Text and item location entries
□ □ □ □ □ □ □
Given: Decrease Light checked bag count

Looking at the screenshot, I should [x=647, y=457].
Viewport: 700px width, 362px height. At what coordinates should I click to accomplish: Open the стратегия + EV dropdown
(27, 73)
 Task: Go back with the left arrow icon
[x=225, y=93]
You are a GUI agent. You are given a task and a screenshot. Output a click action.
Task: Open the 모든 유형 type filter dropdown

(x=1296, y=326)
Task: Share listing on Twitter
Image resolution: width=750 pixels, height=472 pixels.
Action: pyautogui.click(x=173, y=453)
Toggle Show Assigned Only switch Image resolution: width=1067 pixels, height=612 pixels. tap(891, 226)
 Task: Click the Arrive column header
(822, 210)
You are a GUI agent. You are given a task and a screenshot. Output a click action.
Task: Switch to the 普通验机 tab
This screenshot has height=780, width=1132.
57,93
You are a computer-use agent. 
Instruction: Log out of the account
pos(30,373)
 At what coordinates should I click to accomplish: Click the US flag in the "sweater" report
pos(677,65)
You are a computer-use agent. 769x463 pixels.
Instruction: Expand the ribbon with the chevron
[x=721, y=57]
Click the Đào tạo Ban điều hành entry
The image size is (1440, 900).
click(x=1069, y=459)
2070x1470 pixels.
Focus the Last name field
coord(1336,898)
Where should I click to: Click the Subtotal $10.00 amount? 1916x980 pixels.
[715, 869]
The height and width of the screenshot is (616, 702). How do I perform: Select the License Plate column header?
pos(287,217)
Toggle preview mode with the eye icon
□ □ □ □ □ □ □
WRITTEN TASK: Gather every line from the entries above that contains the word "pixels". Case matters.

COMPLETE OUTPUT:
Image resolution: width=750 pixels, height=472 pixels.
Toggle Show Assigned Only switch Image resolution: width=1067 pixels, height=612 pixels. tap(891, 226)
You are a computer-use agent. 769x463 pixels.
2070x1470 pixels.
Where should I click to: Click the Subtotal $10.00 amount? 1916x980 pixels.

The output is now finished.